Copenhagen-Denmark announced Monday that the country’s political parties had agreed on a climate deal paving the way for an increased carbon tax aimed at drastically reducing emissions, though environmental groups found the deal lacking in substance.

The details of the proposed tax reform and the implementation of the deal, described as ensuring “a completely green energy sector”, will be negotiated after the summer, the finance ministry said.

All in all the deal is supposed to reduce the amount of CO2 emissions by 70 percent by 2030. “With the agreement today, Denmark is again at the forefront of the green transition, and at the same time we are paving the way for a green recovery of the economy,” Finance Minister Nicolai Wammen said in a statement.

The Danish Council on Climate Change, which consults on and evaluates the country’s climate policies, has suggested that the current carbon tax of 177 Danish kroner ($26.6 dollars or 23.7 euros) per tonne should be increased to 1,500 kroner. However, it is still not clear whether the government will follow the council’s recommendations, and environmental groups did not share the government’s enthusiasm for the new deal.

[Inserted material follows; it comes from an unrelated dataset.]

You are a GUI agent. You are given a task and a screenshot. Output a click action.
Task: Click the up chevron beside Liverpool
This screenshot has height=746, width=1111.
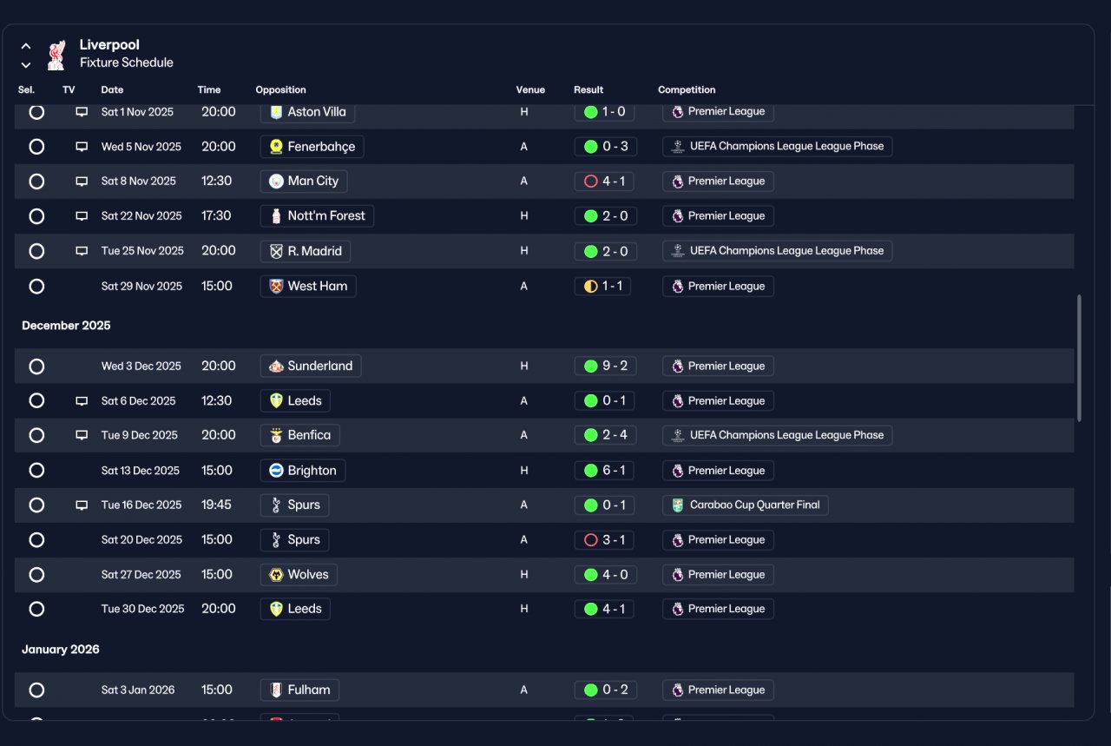coord(26,46)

“We only see the relatively tenuous beginnings of a green transition in Denmark,” Helene Hagel, head of climate and environmental policy at Greenpeace Denmark, told AFP. According to Hagel, the government will need to tax all greenhouse gases, not just CO2.

“It is essential to put a more precise price on pollution in the form of greenhouse gas taxes,” Hagel said. As part of the deal struck among all of Denmark’s political parties in parliament, with the exception of one, the country will established two so called “energy islands”.

The two islands will host wind power farms totalling 5 gigawatts, as well as additional wind power projects, effectively tripling the country’s wind power production.